━━━ Excerpted records

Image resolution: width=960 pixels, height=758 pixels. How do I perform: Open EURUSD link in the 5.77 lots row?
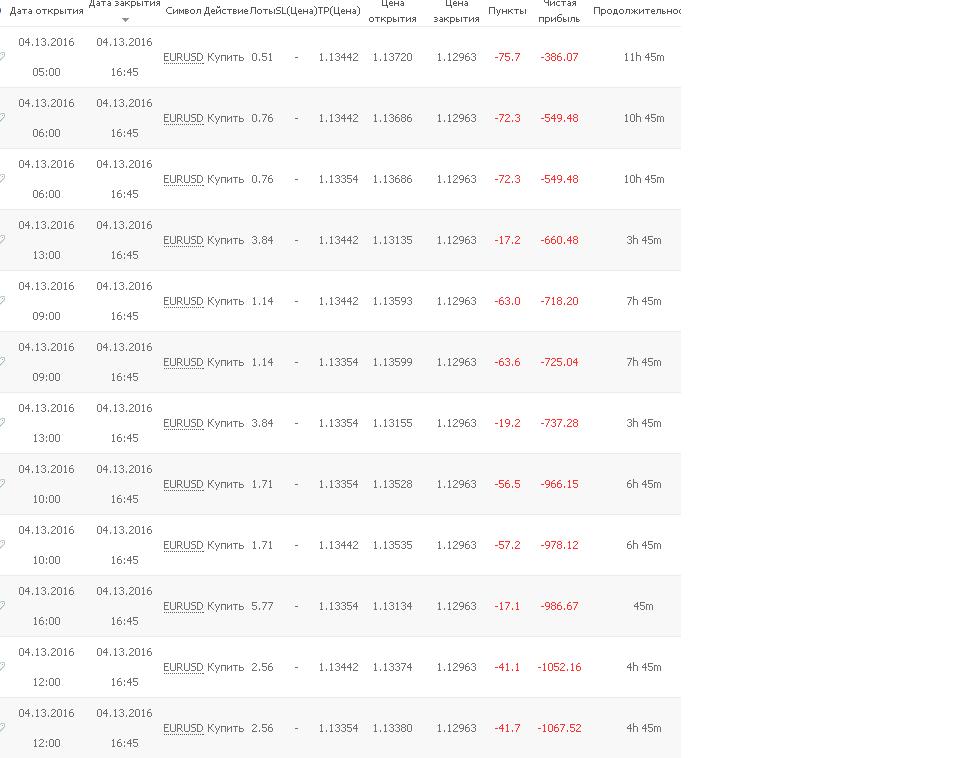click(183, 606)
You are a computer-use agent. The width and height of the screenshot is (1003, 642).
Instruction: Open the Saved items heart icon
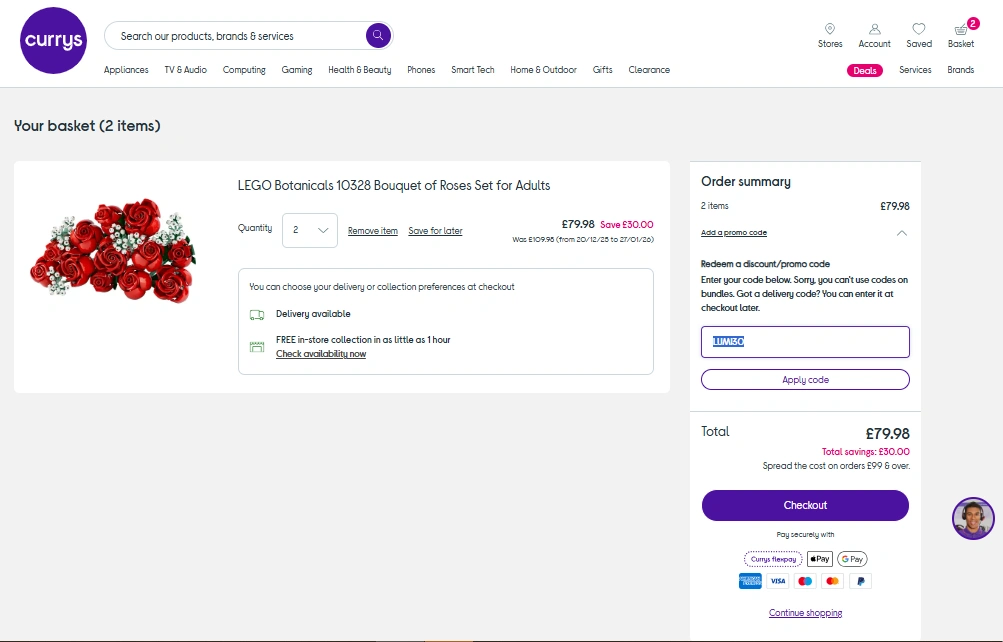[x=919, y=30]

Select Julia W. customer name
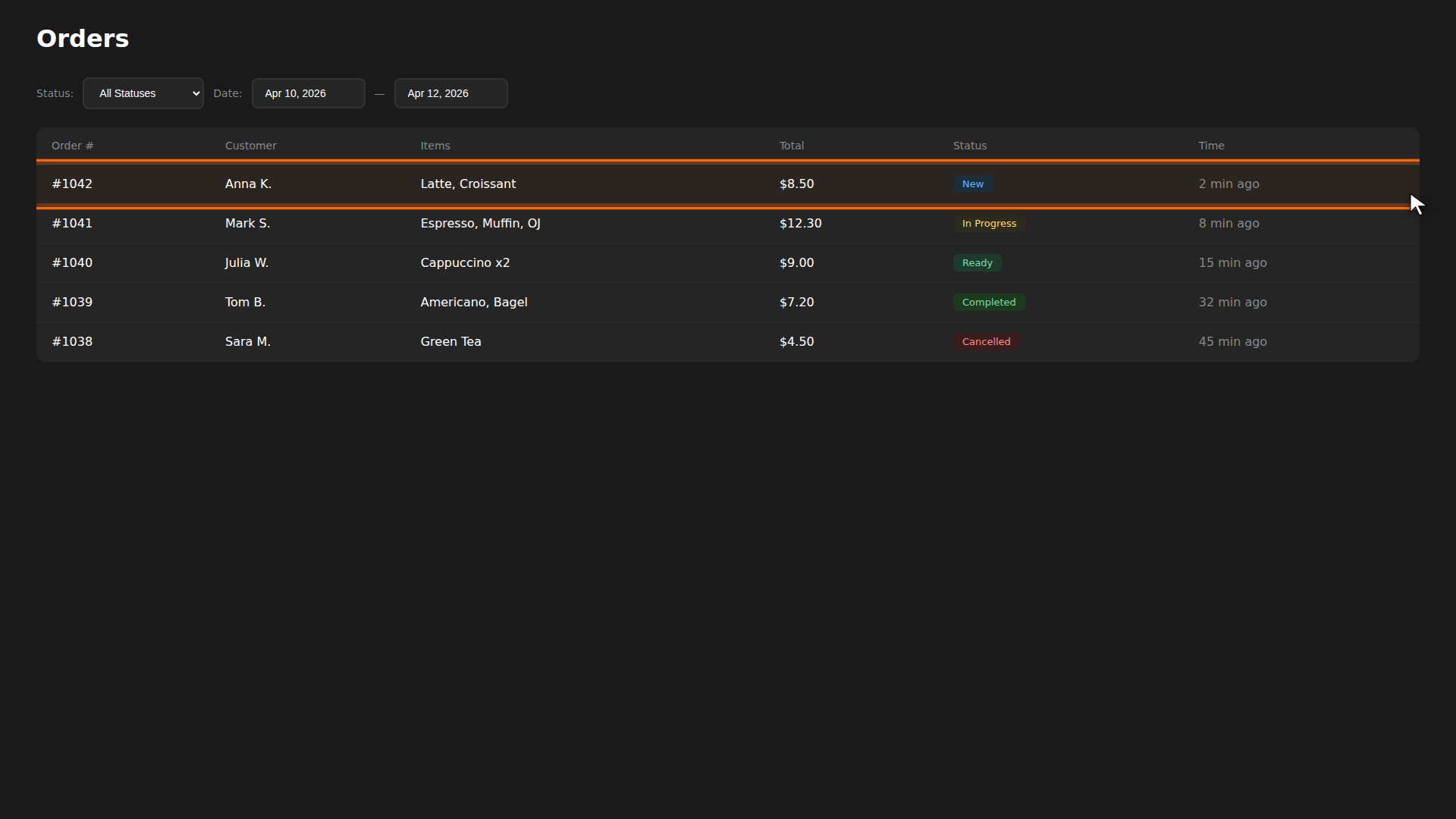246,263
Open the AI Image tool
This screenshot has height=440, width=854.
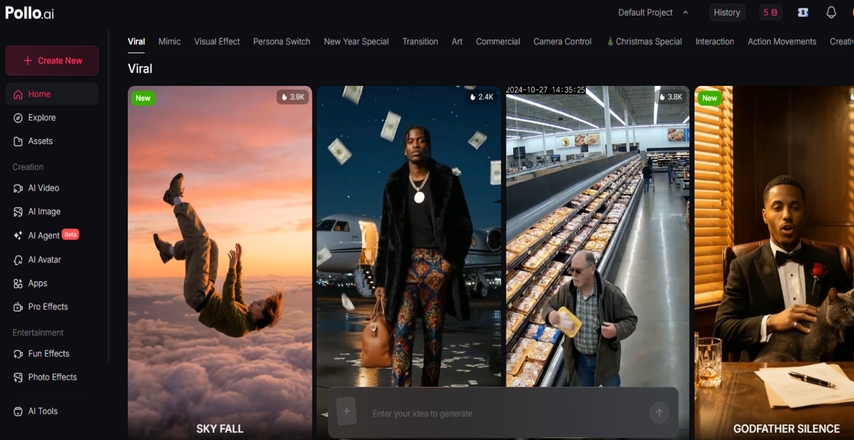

━━━━━━

> **Short problem**: Reproduce these lines verbatim, beginning at the line containing "Select Julia W. customer name" and continuing through the final line, omitting the pictures.

> **Answer**:
Select Julia W. customer name
246,263
Open the AI Image tool
This screenshot has height=440, width=854.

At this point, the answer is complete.